Adopting and adapting to more efficient ways of doing business is therefore essential not only for companies, but also for every citizen of a country if the entire nation is to grow sustainably and become resilient. In other words, production requires the participation, not only of some, but of all.

However, even as we look to digitalization to create more opportunities for increased productivity and innovation, infrastructural limitations cannot be overlooked and must be addressed. Simply, if there is no internet or unreliable services, people cannot be expected to do business as efficiently as their counterparts in the United States, Canada or any other countries where access is a priority.

The pandemic of the past two years has been a touchstone for the quality of locally provided internet services.

The divide he has highlighted, even within the corporate area, but especially outside of what is known as the Kingston metropolitan area – Kingston, St Andrew, Portmore and Spanish Town – has been evident and deleterious as students have lost hundreds of teaching and learning hours due to the unavailability or unreliability of broadband services in rural Jamaica.

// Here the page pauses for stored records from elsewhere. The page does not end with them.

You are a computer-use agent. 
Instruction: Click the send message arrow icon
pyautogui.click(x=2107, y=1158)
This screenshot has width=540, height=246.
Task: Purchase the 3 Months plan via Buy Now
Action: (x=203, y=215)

The point I am making is not new and, intuitively enough, it was made by Dr Ransford Davidson, who manages our JN Bank operations in Brown’s Town and St Ann’s Bay, just two weeks before the pandemic was declared and the subsequent discovery of the first Jamaican case.

Speaking at the All Island Chamber of Commerce luncheon in February 2020 in St Mary’s, he argued that our rural areas need reliable broadband to enable businesses and citizens to actualize their potential . More than others, citizens in our rural areas are likely to spend more time commuting to access basic services due to distance, road conditions and unreliable public transport, causing them to lose more productive time. Consequently, their access to Internet services cannot continue to be based solely on decisions taken solely by private actors. Instead, a policy should be implemented to promote equity in access to services.

The effort to introduce community hotspots through the Universal Service Fund is admirable, but the digitization revolution is moving much faster and therefore requires much more impactful actions from the state.

Combined with a drive to improve digital literacy, we all need to address this aspect of development now, because our next 60+ years as a nation depend on it.

Curtis Martin is the managing director of JN Bank.